STATED PROBLEM ::
Go through the listing below and keep only the lines that contain the word "Collapse". Copy each of those lines in full.

PROVIDED DATA ::
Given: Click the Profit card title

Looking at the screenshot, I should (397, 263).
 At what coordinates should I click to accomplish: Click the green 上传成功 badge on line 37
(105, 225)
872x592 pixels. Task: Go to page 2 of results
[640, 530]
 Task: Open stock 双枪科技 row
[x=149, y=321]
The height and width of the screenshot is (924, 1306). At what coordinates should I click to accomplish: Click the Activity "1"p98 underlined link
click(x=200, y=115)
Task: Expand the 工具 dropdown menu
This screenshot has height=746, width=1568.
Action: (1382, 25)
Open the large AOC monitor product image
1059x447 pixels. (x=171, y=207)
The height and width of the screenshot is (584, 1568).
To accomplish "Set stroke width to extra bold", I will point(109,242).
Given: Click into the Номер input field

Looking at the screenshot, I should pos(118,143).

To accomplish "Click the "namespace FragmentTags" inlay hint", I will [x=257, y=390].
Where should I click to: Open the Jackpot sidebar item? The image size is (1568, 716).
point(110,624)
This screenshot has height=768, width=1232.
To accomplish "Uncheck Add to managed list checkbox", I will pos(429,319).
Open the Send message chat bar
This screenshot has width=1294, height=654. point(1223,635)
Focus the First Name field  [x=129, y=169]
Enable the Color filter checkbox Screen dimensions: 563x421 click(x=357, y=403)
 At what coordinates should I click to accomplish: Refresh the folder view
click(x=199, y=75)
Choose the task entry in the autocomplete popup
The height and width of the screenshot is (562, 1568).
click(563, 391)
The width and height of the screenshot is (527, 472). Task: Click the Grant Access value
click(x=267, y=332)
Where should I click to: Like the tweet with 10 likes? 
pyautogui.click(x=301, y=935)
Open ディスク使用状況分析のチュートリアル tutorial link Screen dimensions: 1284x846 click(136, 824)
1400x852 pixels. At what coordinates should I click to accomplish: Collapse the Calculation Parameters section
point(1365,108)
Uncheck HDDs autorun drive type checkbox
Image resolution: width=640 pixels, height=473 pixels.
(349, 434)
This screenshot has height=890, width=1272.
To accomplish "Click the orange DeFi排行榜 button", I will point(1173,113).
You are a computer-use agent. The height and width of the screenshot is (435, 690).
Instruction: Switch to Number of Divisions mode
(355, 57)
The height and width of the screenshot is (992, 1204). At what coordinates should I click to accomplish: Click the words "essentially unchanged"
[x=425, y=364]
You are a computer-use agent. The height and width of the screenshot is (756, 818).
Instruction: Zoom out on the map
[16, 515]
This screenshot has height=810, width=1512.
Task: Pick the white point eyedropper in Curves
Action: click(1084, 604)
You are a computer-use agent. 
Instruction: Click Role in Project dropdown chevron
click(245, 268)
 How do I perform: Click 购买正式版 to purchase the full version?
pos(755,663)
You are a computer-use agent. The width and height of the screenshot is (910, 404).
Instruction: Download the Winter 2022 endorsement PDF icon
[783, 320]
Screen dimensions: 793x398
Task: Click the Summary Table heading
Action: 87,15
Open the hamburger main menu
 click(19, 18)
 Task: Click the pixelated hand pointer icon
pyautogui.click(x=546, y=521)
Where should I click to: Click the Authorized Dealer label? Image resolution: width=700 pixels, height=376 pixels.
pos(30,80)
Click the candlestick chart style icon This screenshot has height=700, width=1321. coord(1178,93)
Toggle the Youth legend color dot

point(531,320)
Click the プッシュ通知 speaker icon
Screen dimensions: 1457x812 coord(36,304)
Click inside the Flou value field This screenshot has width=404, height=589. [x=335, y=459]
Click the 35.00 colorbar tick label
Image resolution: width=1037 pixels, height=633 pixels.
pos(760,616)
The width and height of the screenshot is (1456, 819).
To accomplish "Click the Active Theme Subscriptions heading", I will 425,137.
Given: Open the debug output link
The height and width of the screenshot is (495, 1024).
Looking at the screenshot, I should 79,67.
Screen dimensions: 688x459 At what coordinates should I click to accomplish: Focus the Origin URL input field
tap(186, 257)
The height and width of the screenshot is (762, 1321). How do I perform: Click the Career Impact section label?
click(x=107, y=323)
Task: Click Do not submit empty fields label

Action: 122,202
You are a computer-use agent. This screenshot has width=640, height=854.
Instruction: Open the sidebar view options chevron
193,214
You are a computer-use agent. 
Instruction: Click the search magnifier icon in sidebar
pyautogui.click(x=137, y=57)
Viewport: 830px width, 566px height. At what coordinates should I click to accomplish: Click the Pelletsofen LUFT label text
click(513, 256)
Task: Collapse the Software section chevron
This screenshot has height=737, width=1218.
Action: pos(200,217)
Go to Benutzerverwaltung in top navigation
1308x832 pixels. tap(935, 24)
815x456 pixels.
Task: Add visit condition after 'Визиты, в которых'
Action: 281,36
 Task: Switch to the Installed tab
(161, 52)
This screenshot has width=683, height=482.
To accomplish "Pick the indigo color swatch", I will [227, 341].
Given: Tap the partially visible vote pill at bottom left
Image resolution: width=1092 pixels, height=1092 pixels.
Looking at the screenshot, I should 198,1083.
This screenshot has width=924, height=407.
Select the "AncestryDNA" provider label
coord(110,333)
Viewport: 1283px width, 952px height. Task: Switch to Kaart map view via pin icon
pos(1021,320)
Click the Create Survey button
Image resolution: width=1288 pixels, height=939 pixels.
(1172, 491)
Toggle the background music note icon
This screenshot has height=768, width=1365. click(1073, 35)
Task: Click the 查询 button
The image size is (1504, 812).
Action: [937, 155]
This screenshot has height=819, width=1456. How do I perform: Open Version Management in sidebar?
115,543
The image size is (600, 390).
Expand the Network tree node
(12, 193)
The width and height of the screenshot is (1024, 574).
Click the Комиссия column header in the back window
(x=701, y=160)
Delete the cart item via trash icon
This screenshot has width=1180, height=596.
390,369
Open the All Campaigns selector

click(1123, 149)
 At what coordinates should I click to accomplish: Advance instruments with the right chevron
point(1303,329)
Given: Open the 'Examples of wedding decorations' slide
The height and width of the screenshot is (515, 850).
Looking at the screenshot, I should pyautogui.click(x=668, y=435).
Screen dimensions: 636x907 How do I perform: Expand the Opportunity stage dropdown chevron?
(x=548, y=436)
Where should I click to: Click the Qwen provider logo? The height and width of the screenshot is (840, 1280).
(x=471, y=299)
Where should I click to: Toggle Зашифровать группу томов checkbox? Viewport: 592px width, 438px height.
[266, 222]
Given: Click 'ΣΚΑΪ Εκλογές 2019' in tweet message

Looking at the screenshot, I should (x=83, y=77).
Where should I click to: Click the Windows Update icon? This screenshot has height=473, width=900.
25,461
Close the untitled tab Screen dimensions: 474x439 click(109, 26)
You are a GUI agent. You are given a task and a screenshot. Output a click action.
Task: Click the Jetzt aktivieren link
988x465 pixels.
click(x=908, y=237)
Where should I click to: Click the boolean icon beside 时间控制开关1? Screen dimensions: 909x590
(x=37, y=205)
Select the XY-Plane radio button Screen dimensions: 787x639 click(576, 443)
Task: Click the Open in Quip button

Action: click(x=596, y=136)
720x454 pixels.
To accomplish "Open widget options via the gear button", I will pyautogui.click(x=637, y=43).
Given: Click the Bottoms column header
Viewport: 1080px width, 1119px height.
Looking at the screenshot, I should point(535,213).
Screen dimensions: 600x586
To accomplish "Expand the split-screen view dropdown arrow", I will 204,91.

RESPONSE ::
1400x852 pixels. At what coordinates should I click to accomplish: Collapse the Calculation Parameters section
Task: Collapse the Software section chevron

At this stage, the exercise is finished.